Esta decisión del Gobierno pertenece al pasado y las urnas han revalidado la gestión conjunta de Rodríguez Zapatero. Recordar lo que pudo ser y no ha sido es pura melancolía, pero nada resulta irrelevante en el imaginario colectivo y ahora la decisión del juez Garzón -¡siempre Garzón!- ofrece el terreno abonado para que aquellos que nunca condenan la violencia, que desprecian la democracia pero se sirven de ella y que a lo largo de años y años han demostrado ausencia total de compasión, tengan la percepción de que los mecanismos del Estado de derecho pueden funcionar al albur de las conveniencias políticas. Llevados de esta percepción, pueden concluir que ahora toca el palo, pero puede llegar el momento de la zanahoria.
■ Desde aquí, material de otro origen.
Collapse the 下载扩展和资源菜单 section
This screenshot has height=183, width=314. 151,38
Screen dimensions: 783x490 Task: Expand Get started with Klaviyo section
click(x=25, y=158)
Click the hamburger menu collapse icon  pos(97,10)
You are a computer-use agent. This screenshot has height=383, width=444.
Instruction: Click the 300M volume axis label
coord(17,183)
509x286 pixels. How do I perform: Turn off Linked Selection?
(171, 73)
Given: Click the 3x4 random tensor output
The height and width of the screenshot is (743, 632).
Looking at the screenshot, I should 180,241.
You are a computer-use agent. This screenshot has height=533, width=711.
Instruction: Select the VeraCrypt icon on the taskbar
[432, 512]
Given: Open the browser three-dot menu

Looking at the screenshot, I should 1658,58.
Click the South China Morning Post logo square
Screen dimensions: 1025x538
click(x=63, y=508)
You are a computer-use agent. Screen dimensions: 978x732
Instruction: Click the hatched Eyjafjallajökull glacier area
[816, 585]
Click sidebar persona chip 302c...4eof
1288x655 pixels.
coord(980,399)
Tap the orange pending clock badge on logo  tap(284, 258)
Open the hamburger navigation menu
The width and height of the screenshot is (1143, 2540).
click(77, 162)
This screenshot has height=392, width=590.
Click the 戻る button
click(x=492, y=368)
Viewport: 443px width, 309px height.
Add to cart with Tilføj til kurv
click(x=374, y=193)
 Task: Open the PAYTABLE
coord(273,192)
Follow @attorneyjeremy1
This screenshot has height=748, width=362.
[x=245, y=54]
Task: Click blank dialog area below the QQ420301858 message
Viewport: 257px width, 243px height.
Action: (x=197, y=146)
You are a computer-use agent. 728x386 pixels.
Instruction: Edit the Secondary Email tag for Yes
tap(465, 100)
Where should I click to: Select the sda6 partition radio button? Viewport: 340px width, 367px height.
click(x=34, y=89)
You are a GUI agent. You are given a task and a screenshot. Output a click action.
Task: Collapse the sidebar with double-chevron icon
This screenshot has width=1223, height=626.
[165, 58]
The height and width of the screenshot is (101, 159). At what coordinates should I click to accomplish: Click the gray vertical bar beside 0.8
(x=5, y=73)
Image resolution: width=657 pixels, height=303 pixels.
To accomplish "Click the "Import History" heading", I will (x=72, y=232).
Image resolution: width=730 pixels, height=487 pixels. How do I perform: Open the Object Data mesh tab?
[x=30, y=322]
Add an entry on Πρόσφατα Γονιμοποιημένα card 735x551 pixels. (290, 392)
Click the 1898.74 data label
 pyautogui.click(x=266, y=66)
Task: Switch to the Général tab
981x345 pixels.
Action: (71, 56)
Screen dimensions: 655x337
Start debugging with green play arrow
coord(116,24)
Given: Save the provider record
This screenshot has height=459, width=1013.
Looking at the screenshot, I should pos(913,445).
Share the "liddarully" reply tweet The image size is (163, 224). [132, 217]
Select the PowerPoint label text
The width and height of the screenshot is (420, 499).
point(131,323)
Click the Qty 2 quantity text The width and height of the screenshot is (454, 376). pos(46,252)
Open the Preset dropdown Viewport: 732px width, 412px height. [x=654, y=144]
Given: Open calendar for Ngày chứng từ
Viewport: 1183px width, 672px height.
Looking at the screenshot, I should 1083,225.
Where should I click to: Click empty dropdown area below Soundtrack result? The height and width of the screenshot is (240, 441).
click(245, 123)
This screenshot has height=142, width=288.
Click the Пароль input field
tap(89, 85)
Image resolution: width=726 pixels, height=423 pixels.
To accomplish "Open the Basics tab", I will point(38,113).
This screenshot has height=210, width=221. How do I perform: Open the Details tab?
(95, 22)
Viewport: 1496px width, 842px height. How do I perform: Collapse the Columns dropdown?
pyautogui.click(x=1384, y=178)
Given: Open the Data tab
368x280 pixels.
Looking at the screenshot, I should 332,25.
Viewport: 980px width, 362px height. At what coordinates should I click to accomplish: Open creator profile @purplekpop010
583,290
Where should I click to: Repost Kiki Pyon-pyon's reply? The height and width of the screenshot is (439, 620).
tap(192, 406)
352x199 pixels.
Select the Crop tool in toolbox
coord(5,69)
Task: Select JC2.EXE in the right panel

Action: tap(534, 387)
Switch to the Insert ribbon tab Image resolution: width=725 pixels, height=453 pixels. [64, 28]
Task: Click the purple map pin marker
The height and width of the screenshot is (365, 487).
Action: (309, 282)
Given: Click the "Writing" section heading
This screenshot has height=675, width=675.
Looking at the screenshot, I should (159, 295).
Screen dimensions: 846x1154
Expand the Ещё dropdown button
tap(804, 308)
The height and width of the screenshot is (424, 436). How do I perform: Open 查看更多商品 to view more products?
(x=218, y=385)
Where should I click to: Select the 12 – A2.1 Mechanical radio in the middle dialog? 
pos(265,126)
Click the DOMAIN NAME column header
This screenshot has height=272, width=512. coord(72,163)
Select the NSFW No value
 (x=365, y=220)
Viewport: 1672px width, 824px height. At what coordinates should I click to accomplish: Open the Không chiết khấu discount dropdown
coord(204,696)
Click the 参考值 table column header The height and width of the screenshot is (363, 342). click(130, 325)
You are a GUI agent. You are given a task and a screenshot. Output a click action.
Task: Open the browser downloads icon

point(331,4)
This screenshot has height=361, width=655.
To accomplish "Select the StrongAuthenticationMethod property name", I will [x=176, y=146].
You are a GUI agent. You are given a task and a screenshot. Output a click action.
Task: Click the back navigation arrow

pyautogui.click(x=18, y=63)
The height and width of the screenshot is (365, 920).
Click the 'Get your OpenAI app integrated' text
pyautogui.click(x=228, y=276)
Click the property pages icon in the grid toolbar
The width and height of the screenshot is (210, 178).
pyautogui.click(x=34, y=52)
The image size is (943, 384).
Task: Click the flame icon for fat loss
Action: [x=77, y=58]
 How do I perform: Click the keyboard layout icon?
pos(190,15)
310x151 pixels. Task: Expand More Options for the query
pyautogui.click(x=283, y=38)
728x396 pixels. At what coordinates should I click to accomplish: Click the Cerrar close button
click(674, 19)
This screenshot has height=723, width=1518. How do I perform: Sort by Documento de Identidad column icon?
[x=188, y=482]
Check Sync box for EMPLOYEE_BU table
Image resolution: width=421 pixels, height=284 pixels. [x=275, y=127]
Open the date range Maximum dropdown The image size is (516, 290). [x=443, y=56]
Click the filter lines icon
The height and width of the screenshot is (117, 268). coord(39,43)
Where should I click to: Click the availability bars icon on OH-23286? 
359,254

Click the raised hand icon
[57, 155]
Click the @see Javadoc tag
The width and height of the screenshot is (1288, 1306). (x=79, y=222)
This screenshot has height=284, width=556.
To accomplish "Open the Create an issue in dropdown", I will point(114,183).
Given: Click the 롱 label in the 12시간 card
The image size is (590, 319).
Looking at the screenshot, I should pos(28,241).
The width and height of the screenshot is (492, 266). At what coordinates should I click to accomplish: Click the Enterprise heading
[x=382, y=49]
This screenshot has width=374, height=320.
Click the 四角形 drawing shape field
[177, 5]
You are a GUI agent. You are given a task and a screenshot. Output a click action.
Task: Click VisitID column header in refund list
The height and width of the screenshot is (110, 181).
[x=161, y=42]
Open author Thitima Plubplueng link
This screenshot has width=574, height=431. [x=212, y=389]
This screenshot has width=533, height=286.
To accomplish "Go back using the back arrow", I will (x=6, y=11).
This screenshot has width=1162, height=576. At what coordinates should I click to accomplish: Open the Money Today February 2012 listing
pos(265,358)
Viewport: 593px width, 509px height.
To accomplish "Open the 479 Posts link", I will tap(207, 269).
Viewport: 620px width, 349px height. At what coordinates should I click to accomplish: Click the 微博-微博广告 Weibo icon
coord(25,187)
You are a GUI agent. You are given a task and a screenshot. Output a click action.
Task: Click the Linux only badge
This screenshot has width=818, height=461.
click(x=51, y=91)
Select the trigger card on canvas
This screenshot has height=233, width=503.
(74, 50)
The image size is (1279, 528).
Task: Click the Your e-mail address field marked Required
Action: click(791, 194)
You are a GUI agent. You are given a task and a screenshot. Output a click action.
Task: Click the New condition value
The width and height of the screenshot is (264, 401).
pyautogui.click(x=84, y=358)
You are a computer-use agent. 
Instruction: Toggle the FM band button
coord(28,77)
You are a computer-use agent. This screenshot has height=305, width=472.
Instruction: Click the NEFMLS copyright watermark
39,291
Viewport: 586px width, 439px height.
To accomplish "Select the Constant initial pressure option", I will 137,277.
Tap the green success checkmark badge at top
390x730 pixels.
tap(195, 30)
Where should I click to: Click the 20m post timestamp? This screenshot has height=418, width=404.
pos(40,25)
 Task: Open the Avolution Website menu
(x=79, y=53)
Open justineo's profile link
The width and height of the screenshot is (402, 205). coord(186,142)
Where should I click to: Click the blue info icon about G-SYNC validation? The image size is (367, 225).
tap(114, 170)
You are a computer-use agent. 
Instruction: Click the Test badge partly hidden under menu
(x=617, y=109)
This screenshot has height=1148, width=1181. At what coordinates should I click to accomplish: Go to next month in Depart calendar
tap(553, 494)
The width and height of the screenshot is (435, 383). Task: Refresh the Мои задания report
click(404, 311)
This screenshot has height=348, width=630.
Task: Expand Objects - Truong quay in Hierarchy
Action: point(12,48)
Todo dependerá -creen ellos- de la coyuntura política, del temblor de piernas que sean capaces de provocar.
Estos vaivenes de los que creen, creemos, en la democracia y en el valor de la vida por encima de cualquier otro interés, contrasta con la constancia de los que matan y de los que apoyan a los que matan. El 'éxito' de ETA estriba en su perseverancia, en la reiteración del discurso, en su línea inalterable y cruel de actuación, en el recordatorio permanente de sus objetivos. Hoy tienen menos fuerza que hace veinte años, pero son los mismos y ni su estrategia ni sus objetivos han cambiado.
Frente a esta perseverancia, la democracia española, en su afán por acabar con el terror, ha modificado estrategias, tácticas y hasta vocabulario. Hemos creído caminar hacía el oasis, cuando en realidad era puro espejismo. Desde la ruptura del último alto el fuego, vivimos tiempos de cristales rotos. Es muy probable que al encarcelamiento de la alcaldesa de Mondragón le sucedan otros, pero nada podrá borrar el fracaso de la democracia, incapaz de retirar del poder a quien y quienes no condenan el asesinato de una persona con la que, con toda seguridad, se cruzaban por la calles de la localidad guipuzcoana.
Pero los terroristas y quienes les apoyan tienen memoria y saben bien de nuestros vaivenes. Ellos ahora sienten que han llegado los tiempos del palo, pero no han perdido la esperanza de los tiempos de la zanahoria. La experiencia les dice que después de la tormenta llega la calma y en esto radica su esperanza, basada en la falta de perseverancia de los demás y en la aparente permeabilidad del Estado de derecho.